**Goal of the exercise:**
Every entry must be given again exactly.

• • • •

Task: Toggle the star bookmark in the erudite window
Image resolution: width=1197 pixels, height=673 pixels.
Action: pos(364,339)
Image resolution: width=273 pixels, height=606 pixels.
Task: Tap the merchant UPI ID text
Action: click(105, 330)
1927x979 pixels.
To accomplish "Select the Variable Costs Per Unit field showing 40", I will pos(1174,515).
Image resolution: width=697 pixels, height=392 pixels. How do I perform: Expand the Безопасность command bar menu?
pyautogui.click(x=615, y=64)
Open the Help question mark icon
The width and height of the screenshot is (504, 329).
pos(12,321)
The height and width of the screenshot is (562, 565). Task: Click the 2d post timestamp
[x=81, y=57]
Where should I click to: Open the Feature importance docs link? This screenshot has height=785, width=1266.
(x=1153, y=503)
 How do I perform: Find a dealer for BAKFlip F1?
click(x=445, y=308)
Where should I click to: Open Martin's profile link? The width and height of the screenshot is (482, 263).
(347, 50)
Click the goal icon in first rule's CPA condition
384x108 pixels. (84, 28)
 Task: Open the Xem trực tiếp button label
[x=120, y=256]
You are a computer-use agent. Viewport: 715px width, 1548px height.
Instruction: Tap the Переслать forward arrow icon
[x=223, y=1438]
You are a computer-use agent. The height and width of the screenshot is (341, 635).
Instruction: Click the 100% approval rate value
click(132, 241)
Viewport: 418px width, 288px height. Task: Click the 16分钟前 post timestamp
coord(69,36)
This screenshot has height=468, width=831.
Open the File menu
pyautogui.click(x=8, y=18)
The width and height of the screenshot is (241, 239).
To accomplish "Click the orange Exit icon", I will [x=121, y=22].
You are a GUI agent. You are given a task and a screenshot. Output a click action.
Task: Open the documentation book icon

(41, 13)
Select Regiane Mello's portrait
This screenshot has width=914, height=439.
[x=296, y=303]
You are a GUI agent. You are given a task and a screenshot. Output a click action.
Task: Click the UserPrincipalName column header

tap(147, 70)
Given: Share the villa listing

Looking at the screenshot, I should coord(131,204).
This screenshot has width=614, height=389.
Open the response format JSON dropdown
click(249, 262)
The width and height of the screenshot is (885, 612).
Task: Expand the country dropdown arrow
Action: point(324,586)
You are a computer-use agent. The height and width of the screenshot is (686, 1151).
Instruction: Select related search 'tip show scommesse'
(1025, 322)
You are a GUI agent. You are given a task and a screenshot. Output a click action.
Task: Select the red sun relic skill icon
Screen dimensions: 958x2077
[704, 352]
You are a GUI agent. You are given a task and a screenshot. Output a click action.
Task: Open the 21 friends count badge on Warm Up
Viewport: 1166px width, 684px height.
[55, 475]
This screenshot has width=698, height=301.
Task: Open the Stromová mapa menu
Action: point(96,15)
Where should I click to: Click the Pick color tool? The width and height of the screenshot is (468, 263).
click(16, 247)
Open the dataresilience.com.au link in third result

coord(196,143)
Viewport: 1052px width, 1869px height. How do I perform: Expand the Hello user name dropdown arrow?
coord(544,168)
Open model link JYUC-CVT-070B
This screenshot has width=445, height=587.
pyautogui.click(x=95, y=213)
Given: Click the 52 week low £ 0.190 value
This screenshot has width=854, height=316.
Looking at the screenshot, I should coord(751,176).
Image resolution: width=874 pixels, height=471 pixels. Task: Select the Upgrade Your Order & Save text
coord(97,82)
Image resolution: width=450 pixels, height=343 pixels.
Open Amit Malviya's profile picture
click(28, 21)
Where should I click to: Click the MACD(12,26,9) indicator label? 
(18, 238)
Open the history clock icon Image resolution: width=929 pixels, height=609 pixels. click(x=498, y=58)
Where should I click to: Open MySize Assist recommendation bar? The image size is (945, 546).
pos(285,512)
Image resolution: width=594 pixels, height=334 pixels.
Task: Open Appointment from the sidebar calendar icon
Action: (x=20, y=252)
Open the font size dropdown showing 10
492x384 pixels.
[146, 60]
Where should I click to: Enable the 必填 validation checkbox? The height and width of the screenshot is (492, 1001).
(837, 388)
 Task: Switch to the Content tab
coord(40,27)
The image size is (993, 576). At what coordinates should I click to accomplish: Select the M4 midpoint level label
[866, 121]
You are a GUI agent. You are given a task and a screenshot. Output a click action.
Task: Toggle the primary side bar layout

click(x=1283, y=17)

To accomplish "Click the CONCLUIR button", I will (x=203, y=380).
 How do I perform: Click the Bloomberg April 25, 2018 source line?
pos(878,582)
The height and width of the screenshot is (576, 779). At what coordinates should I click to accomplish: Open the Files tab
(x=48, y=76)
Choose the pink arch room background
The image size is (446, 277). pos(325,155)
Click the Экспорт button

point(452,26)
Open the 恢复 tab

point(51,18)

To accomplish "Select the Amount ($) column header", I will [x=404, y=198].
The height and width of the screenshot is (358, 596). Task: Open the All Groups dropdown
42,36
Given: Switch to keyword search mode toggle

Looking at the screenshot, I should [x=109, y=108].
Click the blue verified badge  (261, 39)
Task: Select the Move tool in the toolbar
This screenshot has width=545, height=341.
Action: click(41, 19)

• • • •

**Exercise solution:**
Task: Toggle the star bookmark in the erudite window
Image resolution: width=1197 pixels, height=673 pixels.
Action: pos(364,339)
Image resolution: width=273 pixels, height=606 pixels.
Task: Tap the merchant UPI ID text
Action: click(105, 330)
1927x979 pixels.
To accomplish "Select the Variable Costs Per Unit field showing 40", I will pos(1174,515).
Image resolution: width=697 pixels, height=392 pixels. How do I perform: Expand the Безопасность command bar menu?
pyautogui.click(x=615, y=64)
Open the Help question mark icon
The width and height of the screenshot is (504, 329).
pos(12,321)
The height and width of the screenshot is (562, 565). Task: Click the 2d post timestamp
[x=81, y=57]
Where should I click to: Open the Feature importance docs link? This screenshot has height=785, width=1266.
(x=1153, y=503)
 How do I perform: Find a dealer for BAKFlip F1?
click(x=445, y=308)
Where should I click to: Open Martin's profile link? The width and height of the screenshot is (482, 263).
(347, 50)
Click the goal icon in first rule's CPA condition
384x108 pixels. (84, 28)
 Task: Open the Xem trực tiếp button label
[x=120, y=256]
You are a computer-use agent. Viewport: 715px width, 1548px height.
Instruction: Tap the Переслать forward arrow icon
[x=223, y=1438]
You are a computer-use agent. The height and width of the screenshot is (341, 635).
Instruction: Click the 100% approval rate value
click(132, 241)
Viewport: 418px width, 288px height. Task: Click the 16分钟前 post timestamp
coord(69,36)
This screenshot has height=468, width=831.
Open the File menu
pyautogui.click(x=8, y=18)
The width and height of the screenshot is (241, 239).
To accomplish "Click the orange Exit icon", I will [x=121, y=22].
You are a GUI agent. You are given a task and a screenshot. Output a click action.
Task: Open the documentation book icon

(41, 13)
Select Regiane Mello's portrait
This screenshot has width=914, height=439.
[x=296, y=303]
You are a GUI agent. You are given a task and a screenshot. Output a click action.
Task: Click the UserPrincipalName column header

tap(147, 70)
Given: Share the villa listing

Looking at the screenshot, I should coord(131,204).
This screenshot has width=614, height=389.
Open the response format JSON dropdown
click(249, 262)
The width and height of the screenshot is (885, 612).
Task: Expand the country dropdown arrow
Action: point(324,586)
You are a computer-use agent. The height and width of the screenshot is (686, 1151).
Instruction: Select related search 'tip show scommesse'
(1025, 322)
You are a GUI agent. You are given a task and a screenshot. Output a click action.
Task: Select the red sun relic skill icon
Screen dimensions: 958x2077
[704, 352]
You are a GUI agent. You are given a task and a screenshot. Output a click action.
Task: Open the 21 friends count badge on Warm Up
Viewport: 1166px width, 684px height.
[55, 475]
This screenshot has width=698, height=301.
Task: Open the Stromová mapa menu
Action: point(96,15)
Where should I click to: Click the Pick color tool? The width and height of the screenshot is (468, 263).
click(16, 247)
Open the dataresilience.com.au link in third result

coord(196,143)
Viewport: 1052px width, 1869px height. How do I perform: Expand the Hello user name dropdown arrow?
coord(544,168)
Open model link JYUC-CVT-070B
This screenshot has width=445, height=587.
pyautogui.click(x=95, y=213)
Given: Click the 52 week low £ 0.190 value
This screenshot has width=854, height=316.
Looking at the screenshot, I should coord(751,176).
Image resolution: width=874 pixels, height=471 pixels. Task: Select the Upgrade Your Order & Save text
coord(97,82)
Image resolution: width=450 pixels, height=343 pixels.
Open Amit Malviya's profile picture
click(28, 21)
Where should I click to: Click the MACD(12,26,9) indicator label? 
(18, 238)
Open the history clock icon Image resolution: width=929 pixels, height=609 pixels. click(x=498, y=58)
Where should I click to: Open MySize Assist recommendation bar? The image size is (945, 546).
pos(285,512)
Image resolution: width=594 pixels, height=334 pixels.
Task: Open Appointment from the sidebar calendar icon
Action: (x=20, y=252)
Open the font size dropdown showing 10
492x384 pixels.
[146, 60]
Where should I click to: Enable the 必填 validation checkbox? The height and width of the screenshot is (492, 1001).
(837, 388)
 Task: Switch to the Content tab
coord(40,27)
The image size is (993, 576). At what coordinates should I click to accomplish: Select the M4 midpoint level label
[866, 121]
You are a GUI agent. You are given a task and a screenshot. Output a click action.
Task: Toggle the primary side bar layout

click(x=1283, y=17)

To accomplish "Click the CONCLUIR button", I will (x=203, y=380).
 How do I perform: Click the Bloomberg April 25, 2018 source line?
pos(878,582)
The height and width of the screenshot is (576, 779). At what coordinates should I click to accomplish: Open the Files tab
(x=48, y=76)
Choose the pink arch room background
The image size is (446, 277). pos(325,155)
Click the Экспорт button

point(452,26)
Open the 恢复 tab

point(51,18)

To accomplish "Select the Amount ($) column header", I will [x=404, y=198].
The height and width of the screenshot is (358, 596). Task: Open the All Groups dropdown
42,36
Given: Switch to keyword search mode toggle

Looking at the screenshot, I should [x=109, y=108].
Click the blue verified badge  (261, 39)
Task: Select the Move tool in the toolbar
This screenshot has width=545, height=341.
Action: click(41, 19)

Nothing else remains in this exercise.